Entries for locating words and elements:
## BEGIN

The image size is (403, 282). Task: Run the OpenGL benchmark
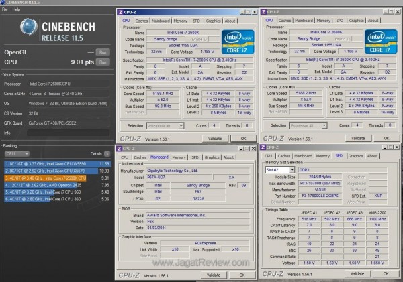pos(102,52)
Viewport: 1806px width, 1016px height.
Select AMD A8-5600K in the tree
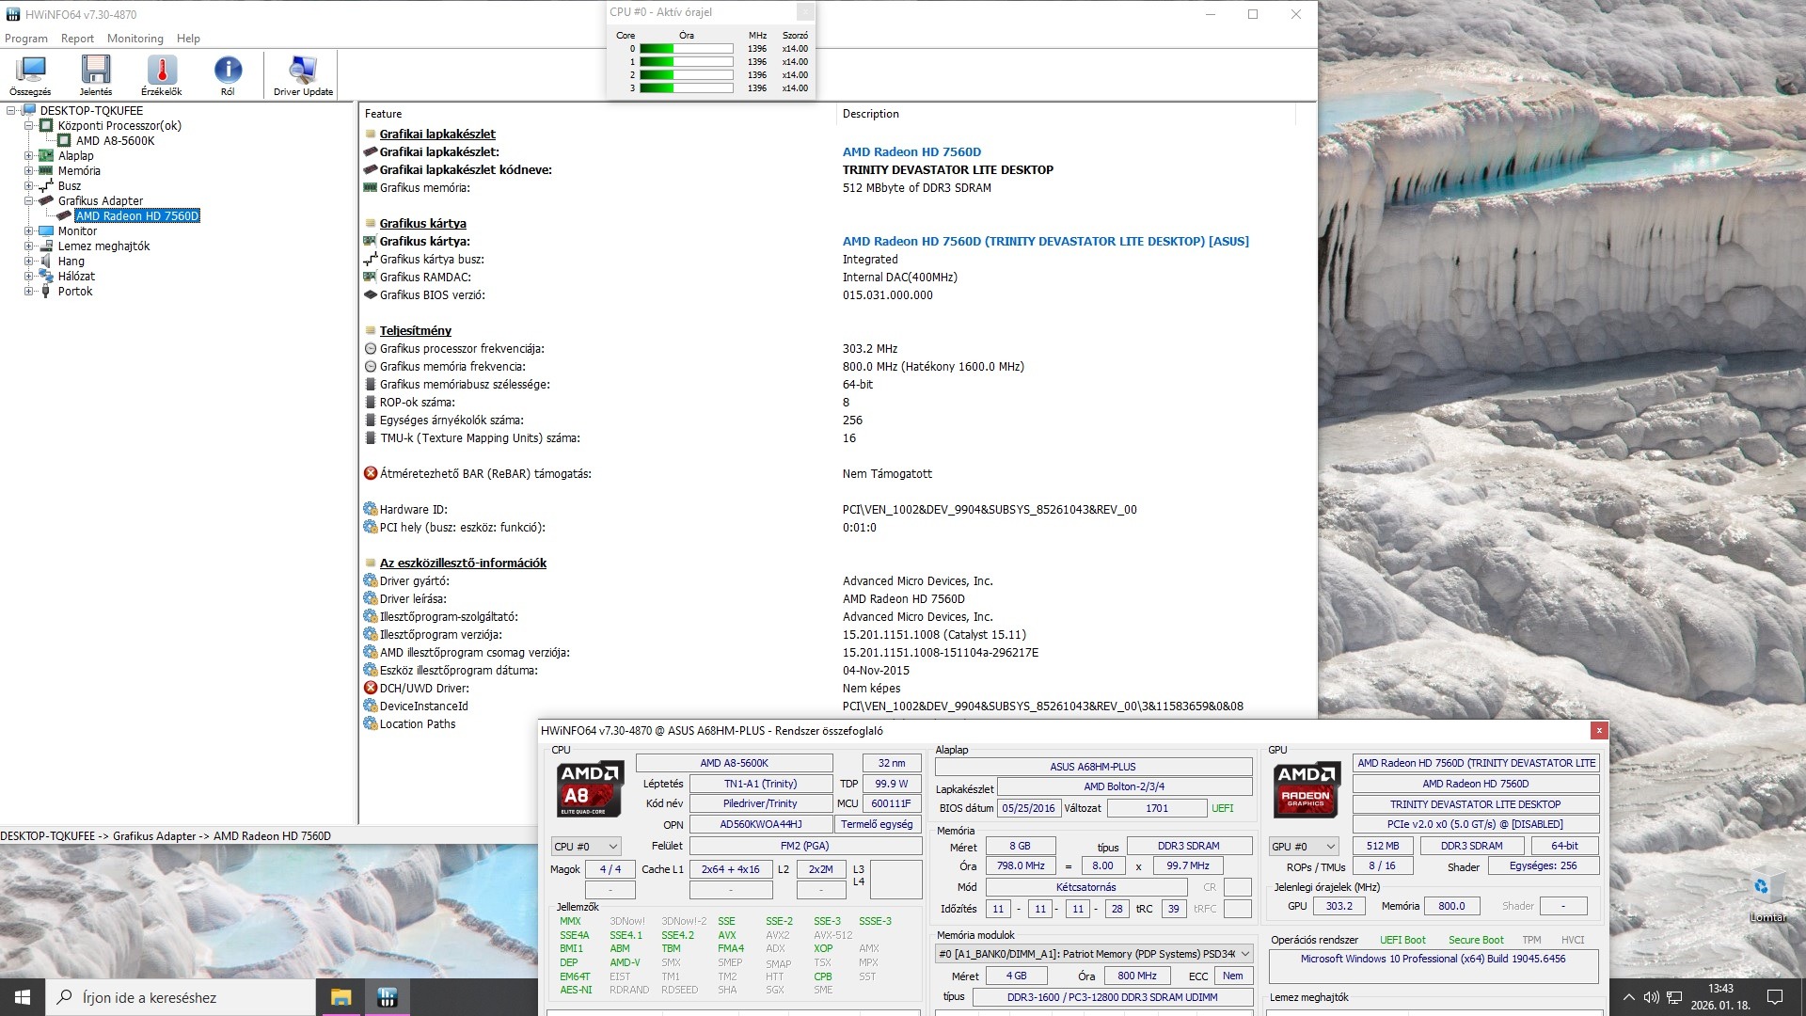115,141
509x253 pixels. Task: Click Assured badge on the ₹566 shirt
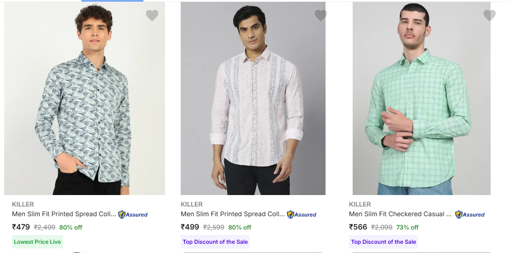click(x=470, y=214)
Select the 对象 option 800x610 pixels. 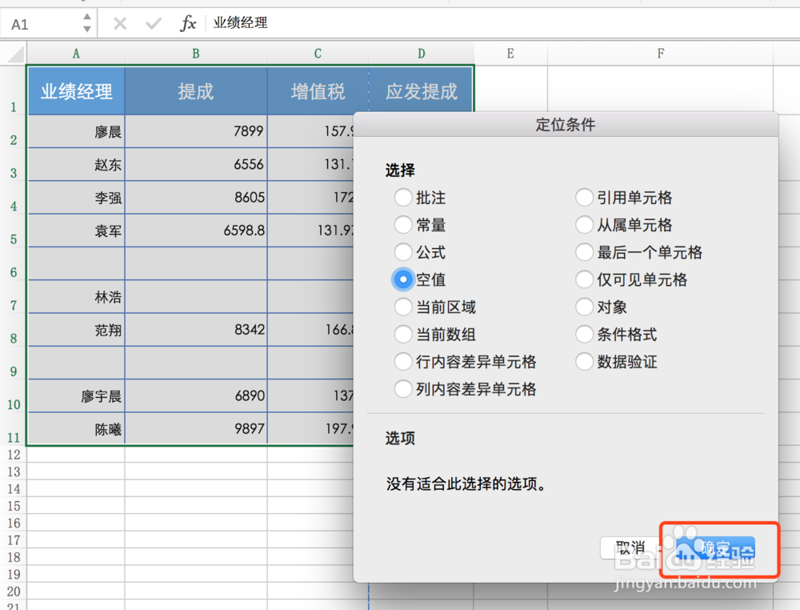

## END

What the exercise asks: Please rewrite all the records, swapping "Select" for "Choose" and leaving everything else unchanged. Omit the pictures from your answer.

Written answer:
The image size is (403, 282). Task: Run the OpenGL benchmark
pos(102,52)
Viewport: 1806px width, 1016px height.
Choose AMD A8-5600K in the tree
115,141
509x253 pixels. Task: Click Assured badge on the ₹566 shirt
click(x=470, y=214)
Choose the 对象 option 800x610 pixels. 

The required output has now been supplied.